Mark Hamill Wishes Disney Would’ve Listened To George Lucas’ Advice For The New ‘Star Wars’ Trilogy

Star Wars: The Last Jedi is currently entertaining critics ahead of its impending release to the world on Friday. But it would seem Mark Hamill still wonders what might’ve been if George Lucas had stayed with the franchise for his own versions of the new trilogy. Hamill has been down this road plenty in the past and holds Lucas in the highest regard when it comes to Star Wars.

He’s talked about the original plans for Episode VII soon after Return Of The Jedi was released, and apparently had some mild disagreement over Luke’s character arc with Last Jedi director Rian Johnson. He cleared up any confusion behind that and seems to have delivered the performance of his career in the latest installment, but still wishes Disney had pondered Lucas’ ideas according to Metro:

“What I wish is that they had been more accepting of his guidance and advice. Because he had an outline for ‘7,’ ‘8,’ and ‘9’. And it is vastly different to what they have done…

“But then again, I don’t want to be an old stick in the mud. There were the originals. There’s the prequels. But that’s all George. And now we have the next generation. And as far as I can see they are more popular than ever.”

The details of Lucas’ version of these films is murky at best.
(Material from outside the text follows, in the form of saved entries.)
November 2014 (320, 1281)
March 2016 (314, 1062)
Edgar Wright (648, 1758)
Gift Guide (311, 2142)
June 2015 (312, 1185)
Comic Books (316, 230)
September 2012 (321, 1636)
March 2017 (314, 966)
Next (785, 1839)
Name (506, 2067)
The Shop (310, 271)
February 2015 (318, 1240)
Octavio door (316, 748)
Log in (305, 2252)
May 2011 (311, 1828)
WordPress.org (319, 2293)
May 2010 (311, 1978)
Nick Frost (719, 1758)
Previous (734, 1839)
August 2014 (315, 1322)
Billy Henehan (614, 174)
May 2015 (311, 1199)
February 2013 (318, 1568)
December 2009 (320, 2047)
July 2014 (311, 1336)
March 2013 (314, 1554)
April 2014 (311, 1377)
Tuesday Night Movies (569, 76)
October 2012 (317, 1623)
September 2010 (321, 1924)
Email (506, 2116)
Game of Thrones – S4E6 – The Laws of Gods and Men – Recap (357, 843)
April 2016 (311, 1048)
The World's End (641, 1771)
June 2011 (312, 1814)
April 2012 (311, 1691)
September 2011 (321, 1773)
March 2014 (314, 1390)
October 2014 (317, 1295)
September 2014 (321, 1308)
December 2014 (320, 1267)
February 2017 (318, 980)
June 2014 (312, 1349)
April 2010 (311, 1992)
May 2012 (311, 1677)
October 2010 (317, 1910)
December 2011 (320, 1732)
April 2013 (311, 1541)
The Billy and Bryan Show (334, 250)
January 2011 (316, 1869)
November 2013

According to an interview with Total Film in 2008 (via Inverse), Lucas went on to say there would be no future features in the Star Wars franchise because there was “no story.” That apparently changed once Lucasfilm was sold to Disney and new films were being kicked around, with Lucas reportedly penning an outline that was turned down according to Vanity Fair in 2015:

[Abrams] said Lucas’s treatment had centered on very young characters—teenagers, Lucasfilm told me—which might have struck Disney executives as veering too close for comfort to The Phantom Menace and its 9-year-old Anakin Skywalker and 13-year-old Queen Amidala. “We’ve made some departures” from Lucas’s ideas, Kennedy conceded, but only in “exactly the way you would in any development process.”

Any discussion of what George Lucas would’ve done differently with the current trilogy really shouldn’t happen until all three films are released. These films seem to be introducing the universe to a new audience while paying respects to Lucas in the right places. The Force Awakens itself is nothing but a nod to the very first Star Wars film.

Maybe they’ll be released as a book at some point.